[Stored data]
*** Block opens ***

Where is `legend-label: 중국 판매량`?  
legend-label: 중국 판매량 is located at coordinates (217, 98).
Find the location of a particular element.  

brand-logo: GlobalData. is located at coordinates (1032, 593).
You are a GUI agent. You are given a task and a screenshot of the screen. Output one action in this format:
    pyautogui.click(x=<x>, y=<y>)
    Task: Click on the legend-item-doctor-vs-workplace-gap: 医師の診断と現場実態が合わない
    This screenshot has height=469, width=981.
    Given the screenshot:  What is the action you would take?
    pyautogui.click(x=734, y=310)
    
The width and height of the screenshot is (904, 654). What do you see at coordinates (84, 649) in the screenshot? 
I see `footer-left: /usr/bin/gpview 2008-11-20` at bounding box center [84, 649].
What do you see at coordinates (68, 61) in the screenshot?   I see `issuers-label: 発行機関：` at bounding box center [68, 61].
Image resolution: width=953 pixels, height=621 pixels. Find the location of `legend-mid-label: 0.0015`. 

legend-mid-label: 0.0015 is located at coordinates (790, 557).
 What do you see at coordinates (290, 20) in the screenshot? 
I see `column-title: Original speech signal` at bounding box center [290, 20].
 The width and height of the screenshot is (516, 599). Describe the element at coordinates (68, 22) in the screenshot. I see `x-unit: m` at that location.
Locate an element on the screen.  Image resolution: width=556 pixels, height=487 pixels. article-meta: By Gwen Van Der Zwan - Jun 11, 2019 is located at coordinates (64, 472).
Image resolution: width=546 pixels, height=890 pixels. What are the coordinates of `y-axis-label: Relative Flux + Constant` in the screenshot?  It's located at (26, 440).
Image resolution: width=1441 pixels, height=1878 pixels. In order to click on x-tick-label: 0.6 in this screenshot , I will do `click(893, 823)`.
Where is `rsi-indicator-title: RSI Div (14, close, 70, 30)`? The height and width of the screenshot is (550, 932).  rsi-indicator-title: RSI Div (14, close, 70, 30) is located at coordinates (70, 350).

*** Block closes ***

- [Job]: Turn every one of the items above into a numbered list, one line per number, and leave out any blank lines.

- [Output for this task]:
1. Where is `legend-label: 중국 판매량`?  
2. legend-label: 중국 판매량 is located at coordinates (217, 98).
3. Find the location of a particular element.  
4. brand-logo: GlobalData. is located at coordinates (1032, 593).
5. You are a GUI agent. You are given a task and a screenshot of the screen. Output one action in this format:
6.     pyautogui.click(x=<x>, y=<y>)
7.     Task: Click on the legend-item-doctor-vs-workplace-gap: 医師の診断と現場実態が合わない
8.     This screenshot has height=469, width=981.
9.     Given the screenshot:  What is the action you would take?
10.     pyautogui.click(x=734, y=310)
11. The width and height of the screenshot is (904, 654). What do you see at coordinates (84, 649) in the screenshot? 
12. I see `footer-left: /usr/bin/gpview 2008-11-20` at bounding box center [84, 649].
13. What do you see at coordinates (68, 61) in the screenshot?   I see `issuers-label: 発行機関：` at bounding box center [68, 61].
14. Image resolution: width=953 pixels, height=621 pixels. Find the location of `legend-mid-label: 0.0015`. 
15. legend-mid-label: 0.0015 is located at coordinates (790, 557).
16.  What do you see at coordinates (290, 20) in the screenshot? 
17. I see `column-title: Original speech signal` at bounding box center [290, 20].
18.  The width and height of the screenshot is (516, 599). Describe the element at coordinates (68, 22) in the screenshot. I see `x-unit: m` at that location.
19. Locate an element on the screen.  Image resolution: width=556 pixels, height=487 pixels. article-meta: By Gwen Van Der Zwan - Jun 11, 2019 is located at coordinates (64, 472).
20. Image resolution: width=546 pixels, height=890 pixels. What are the coordinates of `y-axis-label: Relative Flux + Constant` in the screenshot?  It's located at (26, 440).
21. Image resolution: width=1441 pixels, height=1878 pixels. In order to click on x-tick-label: 0.6 in this screenshot , I will do `click(893, 823)`.
22. Where is `rsi-indicator-title: RSI Div (14, close, 70, 30)`? The height and width of the screenshot is (550, 932).  rsi-indicator-title: RSI Div (14, close, 70, 30) is located at coordinates (70, 350).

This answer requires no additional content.